_WRITTEN EXERCISE 1_.
Can you update the article on plan sponsor philosophy by giving it again starting at "Many companies have" and ending at "having a plan sponsor philosophy.", with "retirement plan" changed to "benefits plan"?
_WRITTEN EXERCISE 2_.
In the article on plan sponsor philosophy, which firm is Attila Toth a partner at?
_WRITTEN EXERCISE 3_.
Carry the article on plan sponsor philosophy forward from its last sentence.

_READING TEXT_.
--- Begin ---

Many companies have mission
statements or philosophies that drive business decisions, products and
services they offer and how customers are treated.
David Hudak,
senior consultant at Portfolio Evaluations, Inc. in Warren, New Jersey,
says a company’s retirement plan is just another piece of that overall
mission. In an article he wrote with Attila Toth, partner at Portfolio
Evaluations, they stress the need for having a plan sponsor philosophy.
In
the article, Toth and Hudak say a well-defined mission or philosophy
can help plan fiduciaries think about the “why” when making decisions
and not just the “how.” As an example of “why” versus “how” thinking,
the article considers the way an investment committee seeking an
Employee Retirement Income Security Act (ERISA)-approved qualified
default investment alternative (QDIA) may select a target-date fund
(TDF) series. The simple choice to go with a TDF is “how” they meet
their QDIA requirements. But those plan sponsors with a well-thought-out
philosophy will also elect to assess the glide paths of a group of
diverse TDFs, to ensure the final selection aligns with their plan’s
goal. This is “why” one TDF series is selected over another.
“In
some cases plan sponsors have gotten away from the ‘why’ for making
decisions,” Hudak tells PLANADVISER. “Conversations with clients
revealed they felt brow-beaten by regulations and litigation, and felt
they have gotten out of touch with why they have the plan in the first
place. They felt they were losing focus.” This led to the idea of
establishing a plan sponsor philosophy.

--- End ---

_DATA SEGMENT_.
--- Begin ---

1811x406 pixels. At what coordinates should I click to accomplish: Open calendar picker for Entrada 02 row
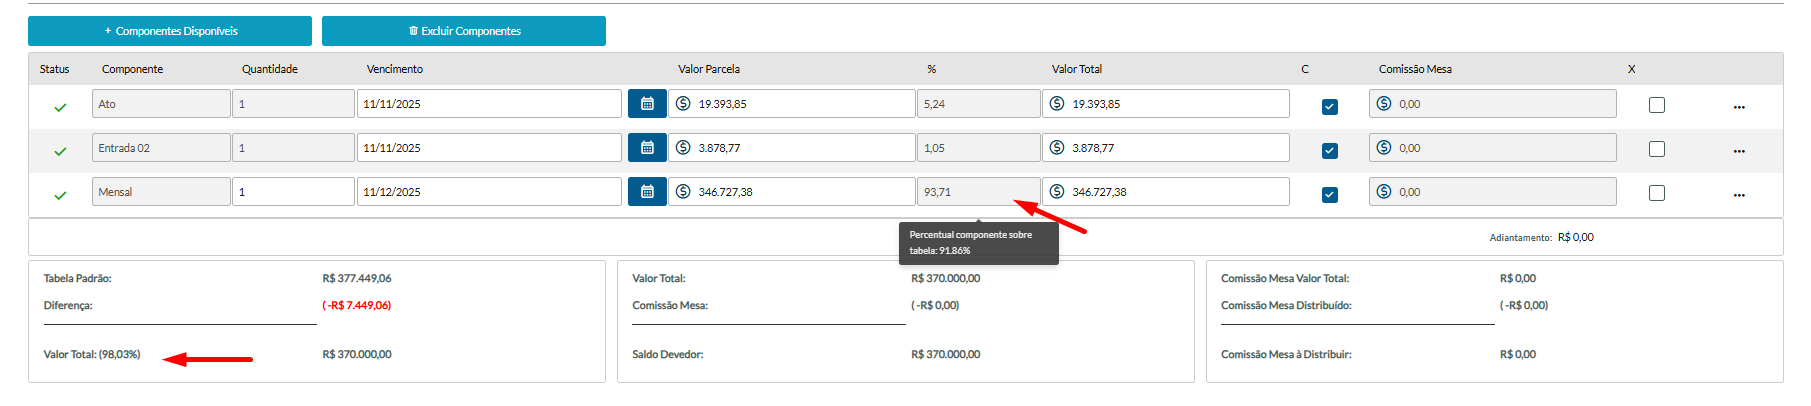(647, 148)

--- End ---

_EXERCISE OUTPUT 1_.
Many companies have mission
statements or philosophies that drive business decisions, products and
services they offer and how customers are treated.
David Hudak,
senior consultant at Portfolio Evaluations, Inc. in Warren, New Jersey,
says a company’s benefits plan is just another piece of that overall
mission. In an article he wrote with Attila Toth, partner at Portfolio
Evaluations, they stress the need for having a plan sponsor philosophy.

_EXERCISE OUTPUT 2_.
Portfolio Evaluations

_EXERCISE OUTPUT 3_.
Portfolio Evaluations has
helped clients develop plan sponsor philosophies; it starts with the
retirement plan committee asking some open-ended questions. For example,
What is the purpose of the plan, does it align with the organizational
mission, and does it fit with other benefits? Hudak warns that there
will not necessarily be consensus among committee members in the
beginning, but as they have the dialogue, they usually are able to come
to a group consensus.
NEXT: Considerations for developing a plan sponsor philosophyOne thing to consider is whether
the organization wants to be paternalistic. Paternalistic plan sponsors
feel it is a company’s duty to help their employees reach retirement
readiness in any way they can. They are more likely to offer a match and
automatic plan features, often at higher levels than other plans.
The article
explains that non-paternalistic plan sponsors feel their primary
obligation is to provide employees with the essential components of a
retirement plan by meeting all Employee Retirement Income Security Act
(ERISA) requirements, but not necessarily expanding on them. Beyond
that, they feel it is up to the employee to make the most of it. Then,
there are plan sponsors that fall somewhere in the middle.
Another
consideration is the type of employee turnover a company experiences.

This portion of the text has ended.